Two federal judges in Texas and Kentucky ruled against the Federal Highway Administration’s (FHWA) greenhouse gas emissions rule, which would require states to set goals to reduce vehicle emissions. Judge James Wesley Hendrix of the United States District Court for the Northern District of Texas ruled on March 27, 2024, that the FHWA did not have the authority to issue the rule, and Judge Benjamin Beaton of the United States District Court for the Western District of Kentucky ruled on April 1, 2024, that the agency could not enforce the rule in the state.

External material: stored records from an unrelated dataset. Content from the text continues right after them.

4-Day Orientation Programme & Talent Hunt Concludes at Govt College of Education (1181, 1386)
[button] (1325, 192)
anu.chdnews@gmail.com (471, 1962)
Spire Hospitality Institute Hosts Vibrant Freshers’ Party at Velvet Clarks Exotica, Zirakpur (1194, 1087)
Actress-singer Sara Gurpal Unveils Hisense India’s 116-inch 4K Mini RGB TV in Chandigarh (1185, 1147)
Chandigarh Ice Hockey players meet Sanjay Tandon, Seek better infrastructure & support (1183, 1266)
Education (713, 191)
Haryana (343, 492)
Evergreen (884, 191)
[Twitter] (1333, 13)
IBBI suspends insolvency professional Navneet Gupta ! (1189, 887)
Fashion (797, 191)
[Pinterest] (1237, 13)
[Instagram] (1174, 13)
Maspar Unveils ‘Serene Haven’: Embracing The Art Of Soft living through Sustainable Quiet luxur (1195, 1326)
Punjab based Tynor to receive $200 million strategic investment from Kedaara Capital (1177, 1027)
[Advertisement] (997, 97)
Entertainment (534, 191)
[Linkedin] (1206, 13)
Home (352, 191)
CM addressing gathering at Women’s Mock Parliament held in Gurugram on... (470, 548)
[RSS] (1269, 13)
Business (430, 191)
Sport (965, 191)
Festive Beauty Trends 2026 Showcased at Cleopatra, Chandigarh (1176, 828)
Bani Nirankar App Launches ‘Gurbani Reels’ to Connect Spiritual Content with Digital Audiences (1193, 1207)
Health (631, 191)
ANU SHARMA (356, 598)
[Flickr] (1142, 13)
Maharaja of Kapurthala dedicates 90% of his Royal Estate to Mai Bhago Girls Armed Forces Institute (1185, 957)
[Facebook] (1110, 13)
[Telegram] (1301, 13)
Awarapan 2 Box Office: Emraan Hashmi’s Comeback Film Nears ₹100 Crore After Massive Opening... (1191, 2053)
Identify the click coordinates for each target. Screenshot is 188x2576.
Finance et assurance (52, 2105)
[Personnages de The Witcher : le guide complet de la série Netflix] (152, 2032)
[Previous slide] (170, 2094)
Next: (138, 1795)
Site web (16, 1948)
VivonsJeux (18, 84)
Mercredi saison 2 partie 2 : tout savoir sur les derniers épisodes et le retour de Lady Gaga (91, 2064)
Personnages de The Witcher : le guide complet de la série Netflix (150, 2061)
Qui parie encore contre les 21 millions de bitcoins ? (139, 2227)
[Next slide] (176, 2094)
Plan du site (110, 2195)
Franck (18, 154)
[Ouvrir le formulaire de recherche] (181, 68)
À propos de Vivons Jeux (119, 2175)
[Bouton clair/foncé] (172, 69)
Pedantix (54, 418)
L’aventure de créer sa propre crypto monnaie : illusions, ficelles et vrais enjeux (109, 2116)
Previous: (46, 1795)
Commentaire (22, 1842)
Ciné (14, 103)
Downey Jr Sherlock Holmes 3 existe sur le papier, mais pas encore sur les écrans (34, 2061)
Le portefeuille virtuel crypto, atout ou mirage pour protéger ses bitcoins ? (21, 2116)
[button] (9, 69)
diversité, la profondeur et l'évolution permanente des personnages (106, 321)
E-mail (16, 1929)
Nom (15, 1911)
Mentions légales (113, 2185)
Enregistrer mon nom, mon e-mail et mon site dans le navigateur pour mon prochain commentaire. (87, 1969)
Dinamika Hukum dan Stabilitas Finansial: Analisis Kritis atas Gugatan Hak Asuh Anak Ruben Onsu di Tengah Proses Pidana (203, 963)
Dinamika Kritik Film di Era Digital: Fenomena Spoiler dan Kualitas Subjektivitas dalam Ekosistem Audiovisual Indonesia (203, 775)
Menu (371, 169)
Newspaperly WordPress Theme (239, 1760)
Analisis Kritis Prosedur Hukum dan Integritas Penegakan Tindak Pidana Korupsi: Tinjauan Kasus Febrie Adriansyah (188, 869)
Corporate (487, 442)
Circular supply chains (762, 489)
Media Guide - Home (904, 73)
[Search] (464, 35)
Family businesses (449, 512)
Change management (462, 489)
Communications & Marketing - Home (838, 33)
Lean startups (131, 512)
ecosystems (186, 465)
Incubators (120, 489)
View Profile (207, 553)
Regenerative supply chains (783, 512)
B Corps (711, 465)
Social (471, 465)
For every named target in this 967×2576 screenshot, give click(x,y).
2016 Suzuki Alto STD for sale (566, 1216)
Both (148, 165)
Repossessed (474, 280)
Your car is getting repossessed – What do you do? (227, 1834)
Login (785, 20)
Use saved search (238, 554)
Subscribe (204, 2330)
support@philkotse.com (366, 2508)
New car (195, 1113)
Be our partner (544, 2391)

The FHWA on December 7, 2023, issued a final rule requiring state transportation departments and metropolitan planning organizations (MPOs) to establish carbon dioxide measurement targets aimed at reducing greenhouse gas emissions over time.
Texas Attorney General Ken Paxton (R) on December 19 sued the U.S. Department of Transportation in the U.S. District Court for the Northern District of Texas seeking to block the rule, arguing that the FHWA did not have the authority to enact the rule. A separate lawsuit was filed in December in the U.S. District Court for the Western District of Kentucky by 21 states.
Hendrix argued in his court opinion that the FHWA did not have the authority to issue the rule, arguing that, “An agency can only do what the people authorize it to do, and the plain language of Section 150(c)(3) and its related statutory provisions demonstrate the DOT was not authorized to enact the 2023 Rule.” Beaton issued a similar statement in his court opinion, arguing that the rule was invalid and was “a statutorily unsupported and substantively capricious exercise of the Administrator’s rulemaking authority.”
The court decisions blocked enforcement of the rule in the 22 states that joined the lawsuits. The Department of Transportation had not responded to the decisions as of April 10, 2024.